= INFORMATION SHOWN =

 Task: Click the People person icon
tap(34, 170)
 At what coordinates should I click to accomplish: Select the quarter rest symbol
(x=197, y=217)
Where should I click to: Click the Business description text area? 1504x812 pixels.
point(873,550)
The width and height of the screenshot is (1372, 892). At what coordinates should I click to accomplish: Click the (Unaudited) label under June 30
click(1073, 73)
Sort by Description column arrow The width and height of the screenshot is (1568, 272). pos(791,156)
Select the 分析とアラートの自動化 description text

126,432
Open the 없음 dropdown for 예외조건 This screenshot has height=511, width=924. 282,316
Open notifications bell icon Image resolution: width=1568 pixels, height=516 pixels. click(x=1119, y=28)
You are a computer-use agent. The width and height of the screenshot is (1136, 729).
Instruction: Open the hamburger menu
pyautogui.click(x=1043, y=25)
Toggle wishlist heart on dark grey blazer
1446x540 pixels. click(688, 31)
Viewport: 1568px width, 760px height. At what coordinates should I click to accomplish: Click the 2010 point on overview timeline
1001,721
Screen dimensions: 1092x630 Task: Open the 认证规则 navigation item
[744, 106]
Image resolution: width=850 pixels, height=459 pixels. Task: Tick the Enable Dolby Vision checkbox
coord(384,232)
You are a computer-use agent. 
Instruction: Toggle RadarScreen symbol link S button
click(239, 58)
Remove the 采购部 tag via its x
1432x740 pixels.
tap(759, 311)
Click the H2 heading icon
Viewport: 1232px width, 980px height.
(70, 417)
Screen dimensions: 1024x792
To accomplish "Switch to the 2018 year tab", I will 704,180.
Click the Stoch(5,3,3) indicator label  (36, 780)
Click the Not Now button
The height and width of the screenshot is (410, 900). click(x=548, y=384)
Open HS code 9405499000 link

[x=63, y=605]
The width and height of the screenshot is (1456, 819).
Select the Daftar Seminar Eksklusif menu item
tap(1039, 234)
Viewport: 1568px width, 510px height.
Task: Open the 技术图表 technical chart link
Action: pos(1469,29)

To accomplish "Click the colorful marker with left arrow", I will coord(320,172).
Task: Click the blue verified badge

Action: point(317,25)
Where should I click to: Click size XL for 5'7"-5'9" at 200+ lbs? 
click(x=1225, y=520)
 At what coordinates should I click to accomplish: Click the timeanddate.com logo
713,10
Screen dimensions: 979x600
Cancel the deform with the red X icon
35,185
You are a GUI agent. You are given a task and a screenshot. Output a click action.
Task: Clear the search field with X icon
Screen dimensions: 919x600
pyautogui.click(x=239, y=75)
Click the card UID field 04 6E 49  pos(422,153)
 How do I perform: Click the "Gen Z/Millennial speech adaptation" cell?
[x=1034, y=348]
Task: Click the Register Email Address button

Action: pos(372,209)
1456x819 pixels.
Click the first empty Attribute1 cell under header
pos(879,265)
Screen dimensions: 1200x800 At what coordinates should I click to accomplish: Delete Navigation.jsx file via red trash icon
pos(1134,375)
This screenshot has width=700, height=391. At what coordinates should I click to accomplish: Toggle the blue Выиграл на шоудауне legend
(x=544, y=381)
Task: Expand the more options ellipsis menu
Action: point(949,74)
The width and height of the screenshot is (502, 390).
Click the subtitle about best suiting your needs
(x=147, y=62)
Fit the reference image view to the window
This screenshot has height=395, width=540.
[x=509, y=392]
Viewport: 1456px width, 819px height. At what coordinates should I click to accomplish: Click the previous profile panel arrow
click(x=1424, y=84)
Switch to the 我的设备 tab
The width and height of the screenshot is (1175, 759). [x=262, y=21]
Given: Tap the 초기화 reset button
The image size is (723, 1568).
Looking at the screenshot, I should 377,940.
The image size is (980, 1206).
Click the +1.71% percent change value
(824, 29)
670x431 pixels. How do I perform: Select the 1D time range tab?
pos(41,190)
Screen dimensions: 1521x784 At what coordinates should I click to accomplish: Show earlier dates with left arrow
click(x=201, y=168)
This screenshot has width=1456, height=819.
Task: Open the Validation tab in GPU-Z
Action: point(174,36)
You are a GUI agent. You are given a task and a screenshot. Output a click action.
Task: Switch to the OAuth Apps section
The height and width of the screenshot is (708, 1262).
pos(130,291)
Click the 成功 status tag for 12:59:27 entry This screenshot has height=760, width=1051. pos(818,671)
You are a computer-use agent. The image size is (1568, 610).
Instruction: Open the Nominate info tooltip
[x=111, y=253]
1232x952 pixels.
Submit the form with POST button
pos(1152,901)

= WHAT THIS TASK INVOLVES =
Lay out as a Markdown table the part of the material that opens with the line containing "Given: Tap the 초기화 reset button" and closes with the final line of the material. Give it two columns, No. and Entry, holding each line's row number and the line itself, and leave out blank lines.

= SOLUTION FOR THIS TASK =
| No. | Entry |
|---|---|
| 1 | Given: Tap the 초기화 reset button |
| 2 | The image size is (723, 1568). |
| 3 | Looking at the screenshot, I should 377,940. |
| 4 | The image size is (980, 1206). |
| 5 | Click the +1.71% percent change value |
| 6 | (824, 29) |
| 7 | 670x431 pixels. How do I perform: Select the 1D time range tab? |
| 8 | pos(41,190) |
| 9 | Screen dimensions: 1521x784 At what coordinates should I click to accomplish: Show earlier dates with left arrow |
| 10 | click(x=201, y=168) |
| 11 | This screenshot has width=1456, height=819. |
| 12 | Task: Open the Validation tab in GPU-Z |
| 13 | Action: point(174,36) |
| 14 | You are a GUI agent. You are given a task and a screenshot. Output a click action. |
| 15 | Task: Switch to the OAuth Apps section |
| 16 | The height and width of the screenshot is (708, 1262). |
| 17 | pos(130,291) |
| 18 | Click the 成功 status tag for 12:59:27 entry This screenshot has height=760, width=1051. pos(818,671) |
| 19 | You are a computer-use agent. The image size is (1568, 610). |
| 20 | Instruction: Open the Nominate info tooltip |
| 21 | [x=111, y=253] |
| 22 | 1232x952 pixels. |
| 23 | Submit the form with POST button |
| 24 | pos(1152,901) |